CodeQL documentation

Bad HTML filtering regexp

ID: py/bad-tag-filter
Kind: problem
Security severity: 7.8
Severity: warning
Precision: high
Tags:
   - correctness
   - security
   - external/cwe/cwe-116
   - external/cwe/cwe-020
   - external/cwe/cwe-185
   - external/cwe/cwe-186
Query suites:
   - python-code-scanning.qls
   - python-security-extended.qls
   - python-security-and-quality.qls

Click to see the query in the CodeQL repository

It is possible to match some single HTML tags using regular expressions (parsing general HTML using regular expressions is impossible). However, if the regular expression is not written well it might be possible to circumvent it, which can lead to cross-site scripting or other security issues.

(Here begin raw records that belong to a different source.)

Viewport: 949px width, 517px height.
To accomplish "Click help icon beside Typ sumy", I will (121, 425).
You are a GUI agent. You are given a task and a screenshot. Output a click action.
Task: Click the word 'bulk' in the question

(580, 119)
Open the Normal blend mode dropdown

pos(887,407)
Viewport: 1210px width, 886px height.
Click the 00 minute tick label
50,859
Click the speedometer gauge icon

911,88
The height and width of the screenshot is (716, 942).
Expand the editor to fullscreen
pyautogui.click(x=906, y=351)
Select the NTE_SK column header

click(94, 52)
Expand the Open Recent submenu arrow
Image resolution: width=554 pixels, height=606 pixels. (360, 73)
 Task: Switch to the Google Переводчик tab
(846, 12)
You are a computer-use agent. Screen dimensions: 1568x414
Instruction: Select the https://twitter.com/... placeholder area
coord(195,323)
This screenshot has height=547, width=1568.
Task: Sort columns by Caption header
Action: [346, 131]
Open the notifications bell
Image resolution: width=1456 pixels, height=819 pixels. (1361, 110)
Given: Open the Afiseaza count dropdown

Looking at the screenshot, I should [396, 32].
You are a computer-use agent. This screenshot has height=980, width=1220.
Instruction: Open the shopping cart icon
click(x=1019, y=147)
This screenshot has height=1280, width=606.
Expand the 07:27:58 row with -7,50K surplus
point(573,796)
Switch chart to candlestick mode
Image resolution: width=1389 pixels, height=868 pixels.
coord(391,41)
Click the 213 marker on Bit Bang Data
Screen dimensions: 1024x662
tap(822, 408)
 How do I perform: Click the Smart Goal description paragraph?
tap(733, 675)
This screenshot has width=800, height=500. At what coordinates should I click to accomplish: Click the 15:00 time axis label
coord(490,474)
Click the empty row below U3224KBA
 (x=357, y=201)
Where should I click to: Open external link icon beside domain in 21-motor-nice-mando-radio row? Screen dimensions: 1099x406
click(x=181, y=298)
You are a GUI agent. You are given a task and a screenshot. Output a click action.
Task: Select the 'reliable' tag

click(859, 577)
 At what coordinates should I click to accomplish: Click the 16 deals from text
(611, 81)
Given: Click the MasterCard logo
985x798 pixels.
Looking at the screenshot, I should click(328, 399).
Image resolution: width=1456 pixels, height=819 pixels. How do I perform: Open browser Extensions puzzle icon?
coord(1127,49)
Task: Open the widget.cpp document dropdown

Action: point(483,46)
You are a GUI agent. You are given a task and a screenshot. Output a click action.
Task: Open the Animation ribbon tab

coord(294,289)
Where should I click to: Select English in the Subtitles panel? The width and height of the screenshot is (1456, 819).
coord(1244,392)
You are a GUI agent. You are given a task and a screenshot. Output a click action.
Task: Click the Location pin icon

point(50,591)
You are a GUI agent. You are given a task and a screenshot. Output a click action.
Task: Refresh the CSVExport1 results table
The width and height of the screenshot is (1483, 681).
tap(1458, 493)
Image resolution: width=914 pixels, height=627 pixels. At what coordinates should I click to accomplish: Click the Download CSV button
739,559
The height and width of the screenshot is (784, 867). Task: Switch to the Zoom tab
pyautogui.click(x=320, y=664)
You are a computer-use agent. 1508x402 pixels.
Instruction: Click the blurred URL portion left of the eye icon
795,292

Some of these mistakes are caused by browsers having very forgiving HTML parsers, and will often render invalid HTML containing syntax errors. Regular expressions that attempt to match HTML should also recognize tags containing such syntax errors.

Recommendation

Use a well-tested sanitization or parser library if at all possible. These libraries are much more likely to handle corner cases correctly than a custom implementation.

Example

The following example attempts to filters out all <script> tags.

import re

def filterScriptTags(content): 
    oldContent = ""
    while oldContent != content:
        oldContent = content
        content = re.sub(r'<script.*?>.*?</script>', '', content, flags= re.DOTALL | re.IGNORECASE)
    return content

The above sanitizer does not filter out all <script> tags. Browsers will not only accept </script> as script end tags, but also tags such as </script foo="bar"> even though it is a parser error. This means that an attack string such as <script>alert(1)</script foo="bar"> will not be filtered by the function, and alert(1) will be executed by a browser if the string is rendered as HTML.

Other corner cases include that HTML comments can end with --!>, and that HTML tag names can contain upper case characters.